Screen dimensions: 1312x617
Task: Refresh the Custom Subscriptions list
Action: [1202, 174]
...
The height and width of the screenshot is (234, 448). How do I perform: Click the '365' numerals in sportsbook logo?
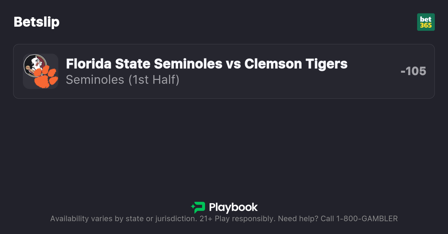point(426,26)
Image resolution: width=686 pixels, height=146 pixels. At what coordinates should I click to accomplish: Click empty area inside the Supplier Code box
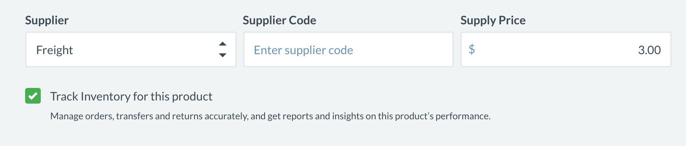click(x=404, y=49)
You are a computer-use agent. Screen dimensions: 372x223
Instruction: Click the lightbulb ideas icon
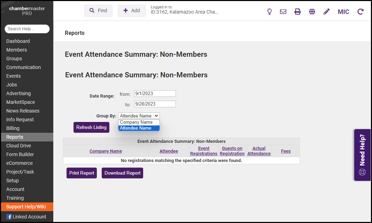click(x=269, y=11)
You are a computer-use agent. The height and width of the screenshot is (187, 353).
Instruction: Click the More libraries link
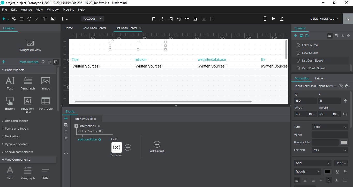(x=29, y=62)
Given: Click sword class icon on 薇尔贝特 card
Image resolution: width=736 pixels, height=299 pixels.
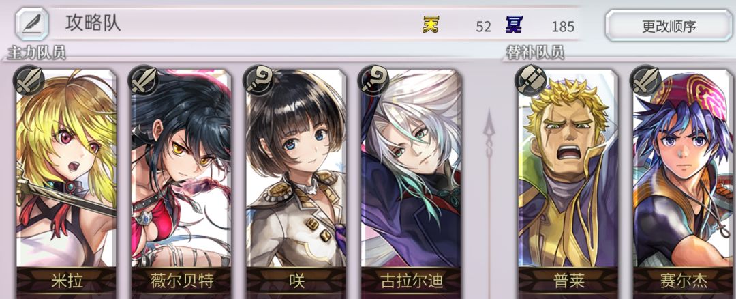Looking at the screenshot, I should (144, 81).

- **TO BE DONE**
Copy out every line exactly, from the line containing "Screen dimensions: 1312x617" down to the line containing "Action: [1202, 174]", both included.

- **TASK ANSWER**
Screen dimensions: 1312x617
Task: Refresh the Custom Subscriptions list
Action: [1202, 174]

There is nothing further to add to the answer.